═════ DATASET

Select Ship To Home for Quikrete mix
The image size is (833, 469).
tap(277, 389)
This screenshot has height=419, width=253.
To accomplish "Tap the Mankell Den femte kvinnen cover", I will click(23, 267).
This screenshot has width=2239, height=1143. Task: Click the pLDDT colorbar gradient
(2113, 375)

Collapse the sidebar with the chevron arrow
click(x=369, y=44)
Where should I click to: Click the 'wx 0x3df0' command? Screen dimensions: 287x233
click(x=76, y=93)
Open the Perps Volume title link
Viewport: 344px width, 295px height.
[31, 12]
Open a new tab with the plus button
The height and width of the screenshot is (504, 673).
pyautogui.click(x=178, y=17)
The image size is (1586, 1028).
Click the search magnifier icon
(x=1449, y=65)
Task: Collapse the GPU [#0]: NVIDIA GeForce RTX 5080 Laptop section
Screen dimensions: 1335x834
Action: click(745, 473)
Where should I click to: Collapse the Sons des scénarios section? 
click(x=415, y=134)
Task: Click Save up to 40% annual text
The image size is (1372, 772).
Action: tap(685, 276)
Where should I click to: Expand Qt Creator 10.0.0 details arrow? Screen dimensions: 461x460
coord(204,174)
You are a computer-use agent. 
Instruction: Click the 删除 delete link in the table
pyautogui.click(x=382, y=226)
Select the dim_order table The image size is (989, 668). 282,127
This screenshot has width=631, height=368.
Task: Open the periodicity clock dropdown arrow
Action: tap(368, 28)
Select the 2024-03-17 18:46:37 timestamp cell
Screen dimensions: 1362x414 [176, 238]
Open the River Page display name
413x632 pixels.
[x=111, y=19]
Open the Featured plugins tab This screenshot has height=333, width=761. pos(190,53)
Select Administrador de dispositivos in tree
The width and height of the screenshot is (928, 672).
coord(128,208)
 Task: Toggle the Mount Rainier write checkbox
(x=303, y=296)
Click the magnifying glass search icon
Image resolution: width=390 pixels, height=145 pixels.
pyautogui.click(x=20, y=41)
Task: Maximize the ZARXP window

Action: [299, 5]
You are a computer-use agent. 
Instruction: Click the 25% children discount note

══════════

== WHAT IS NEEDED ==
Can you recast the records as a JSON list of strings, starting at the line that has "This screenshot has width=2239, height=1143." and ending after the line that has "Action: tap(368, 28)"? Give one string per line and leave out blank lines.

== PROBLEM SOLUTION ==
[
  "This screenshot has width=2239, height=1143. Task: Click the pLDDT colorbar gradient",
  "(2113, 375)",
  "Collapse the sidebar with the chevron arrow",
  "click(x=369, y=44)",
  "Where should I click to: Click the 'wx 0x3df0' command? Screen dimensions: 287x233",
  "click(x=76, y=93)",
  "Open the Perps Volume title link",
  "Viewport: 344px width, 295px height.",
  "[31, 12]",
  "Open a new tab with the plus button",
  "The height and width of the screenshot is (504, 673).",
  "pyautogui.click(x=178, y=17)",
  "The image size is (1586, 1028).",
  "Click the search magnifier icon",
  "(x=1449, y=65)",
  "Task: Collapse the GPU [#0]: NVIDIA GeForce RTX 5080 Laptop section",
  "Screen dimensions: 1335x834",
  "Action: click(745, 473)",
  "Where should I click to: Collapse the Sons des scénarios section? ",
  "click(x=415, y=134)",
  "Task: Click Save up to 40% annual text",
  "The image size is (1372, 772).",
  "Action: tap(685, 276)",
  "Where should I click to: Expand Qt Creator 10.0.0 details arrow? Screen dimensions: 461x460",
  "coord(204,174)",
  "You are a computer-use agent. ",
  "Instruction: Click the 删除 delete link in the table",
  "pyautogui.click(x=382, y=226)",
  "Select the dim_order table The image size is (989, 668). 282,127",
  "This screenshot has width=631, height=368.",
  "Task: Open the periodicity clock dropdown arrow",
  "Action: tap(368, 28)"
]